Board of Education decides to maintain class sizes

Student-teacher ratio will remain at 26:1 for K-3

The San Ramon Valley Unified School District's Board of Education unanimously approved a recommendation to maintain existing class sizes in kindergarten through third grade levels, while lowering class size in ninth grade English and math classes. The decision came after much speculation that student-teacher ratios would increase.

"I am very pleased that we are able to avoid increasing class sizes for the coming year and that our board members agreed that this is the best decision for students and teachers," said Superintendent Steven Enoch.

Class size in the K-3 grades will remain at 26 students while the number of students in freshman English and math classes will decrease from 28 to 26. The recommendation from the district was made based on better-than-projected state revenues, continuing enrollment growth and financial reserves.

"What we're being advised is that what was projected to be a $330 per student budget reduction is now projected to be $26," said Community Relations Coordinator Terry Koehne."The way we were going to address the $330 is to increase class size, but with this new information our board has decided not to go that direction. We feel that we have enough reserves to get us though at least the next year."

The board's decision has members of the San Ramon Valley Education Association (SRVEA) thrilled, many of whom participated in a week of action to protest budget cuts.

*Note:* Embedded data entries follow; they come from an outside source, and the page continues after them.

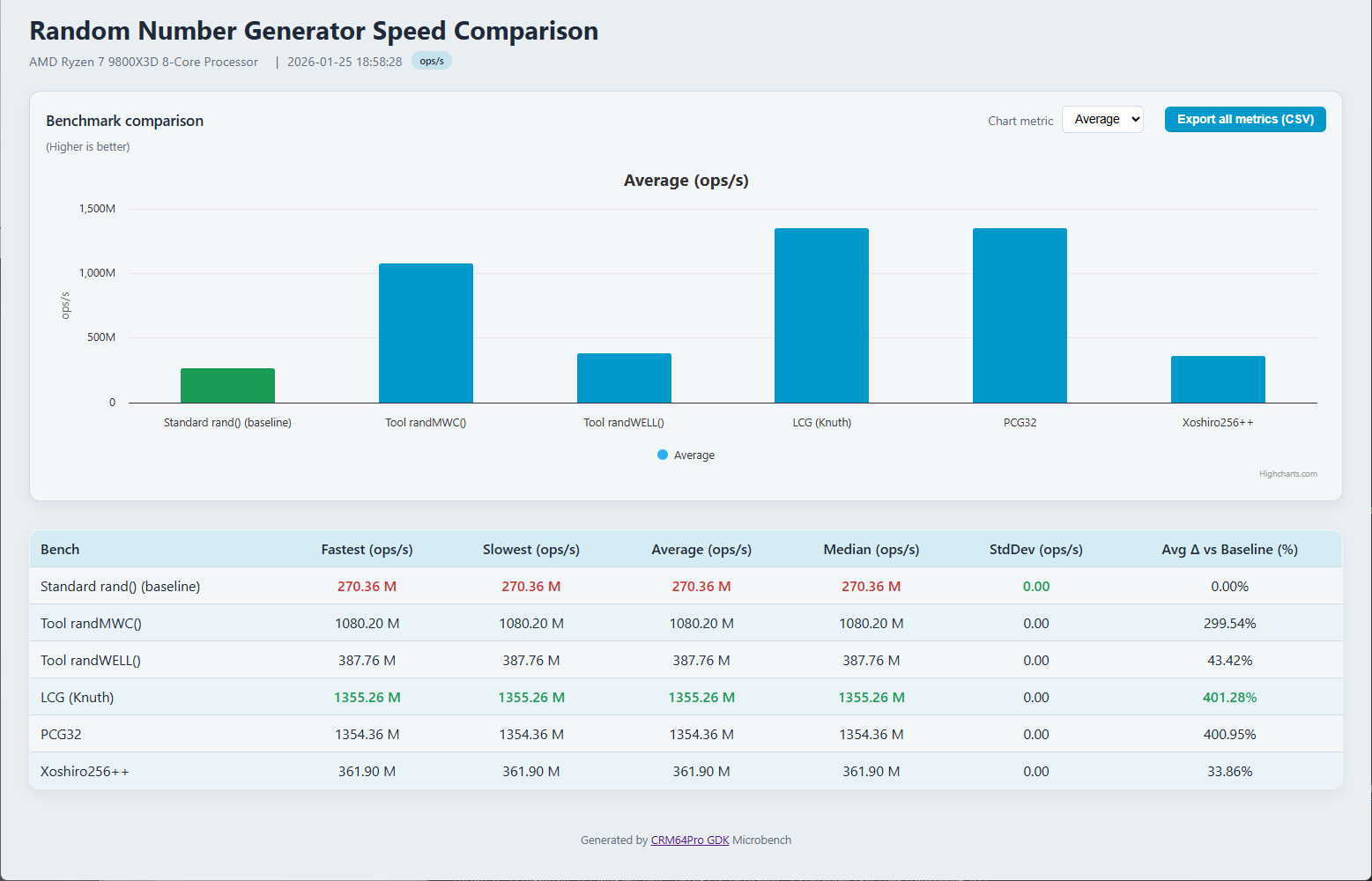The height and width of the screenshot is (881, 1372).
Task: Click the Tool randMWC() chart bar
Action: tap(426, 333)
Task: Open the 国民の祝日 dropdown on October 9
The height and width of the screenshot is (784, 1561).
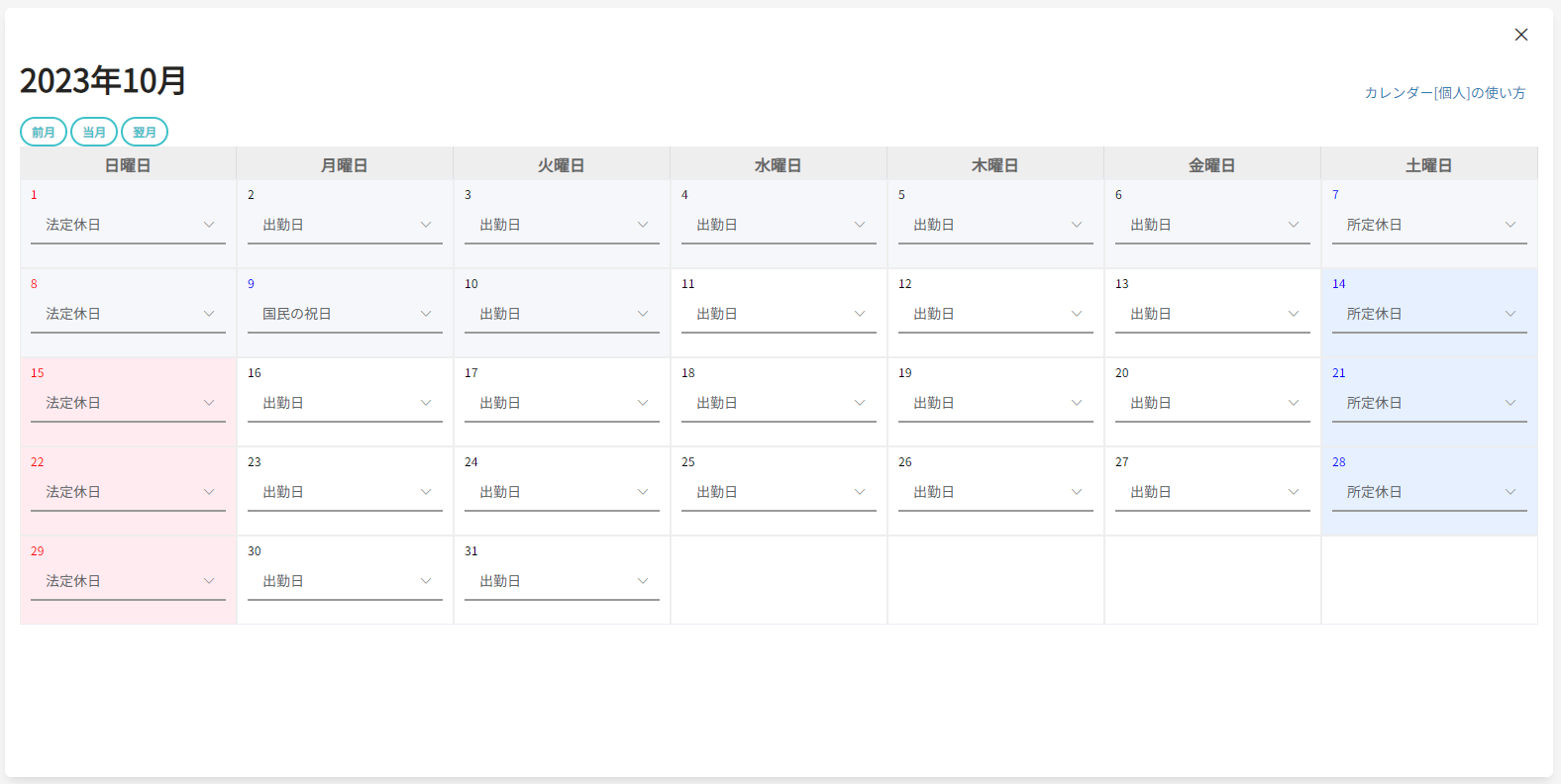Action: pos(344,315)
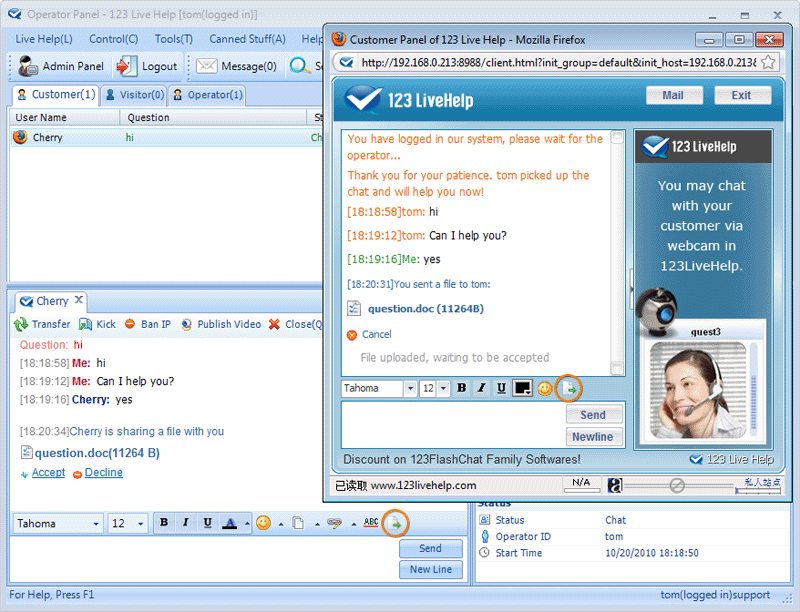Expand the Tahoma font dropdown in operator panel
The height and width of the screenshot is (612, 800).
pyautogui.click(x=95, y=524)
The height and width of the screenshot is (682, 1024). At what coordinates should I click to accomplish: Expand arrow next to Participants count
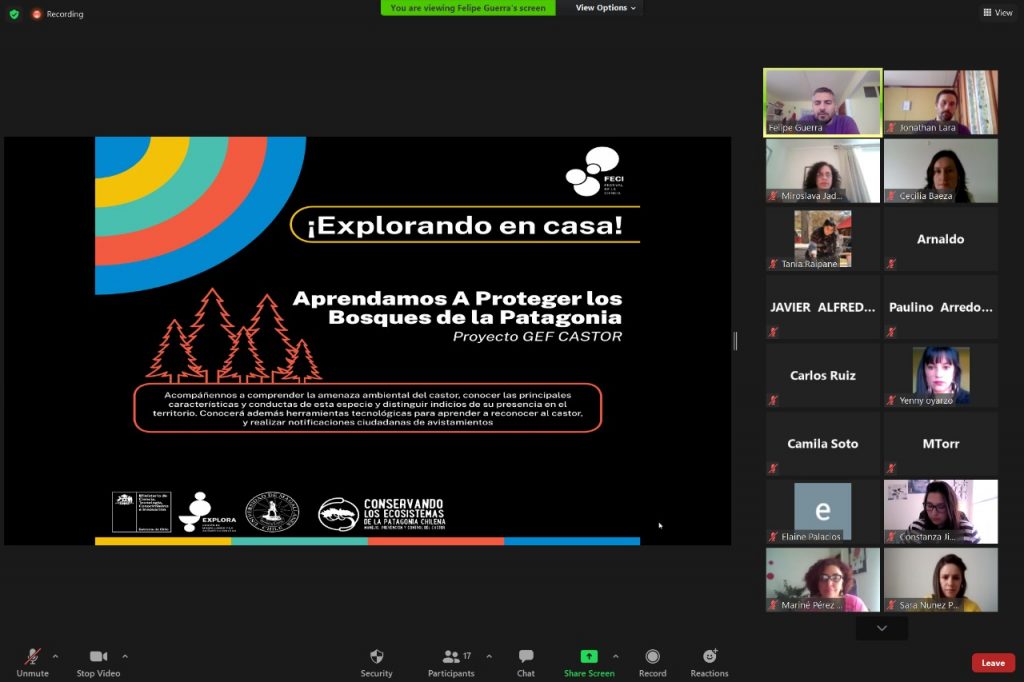click(489, 656)
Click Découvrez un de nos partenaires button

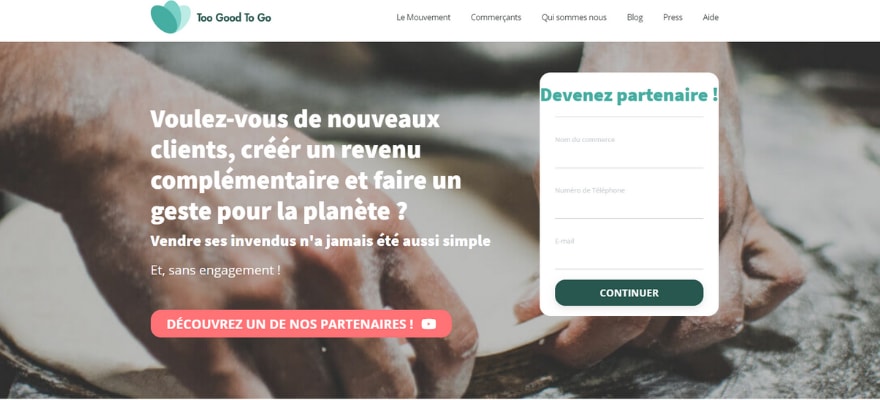301,324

"I can't tell you how excited we are," said Ann Katzburg, SRVEA's vice president and a Hidden Hills Elementary second grade teacher. "Personally, it alleviates a lot of problems for the Dougherty Valley. We were going to have to do combo classes, but what this does for us is brings us back to where we were."

The district targeted kindergarten through third grades and high school freshman because of a state program that called for class size reduction at those levels.

"There's a lot of research that targets those grade levels as real formative ages for students in which class size has the most impact," Koehne said.

For Katzburg, who said working with more children is more challenging in paperwork alone, every reduction helps.

"A lot of people say it's just two more, but you can tell every additional kid. (The reduction) is better for the kids, better for the teachers, better for everyone all around," she said.


Like this comment
Posted by Lili
a resident of Alamo
on Jul 19, 2011 at 8:24 am

Great news!! I am so thrilled to live and work in a community where we value education and can work together to avoid increased class sizes.

Like this comment
Posted by Duffy
a resident of Danville
on Jul 19, 2011 at 8:41 am

Is class size about improving the quality of education for the students or hiring more teachers?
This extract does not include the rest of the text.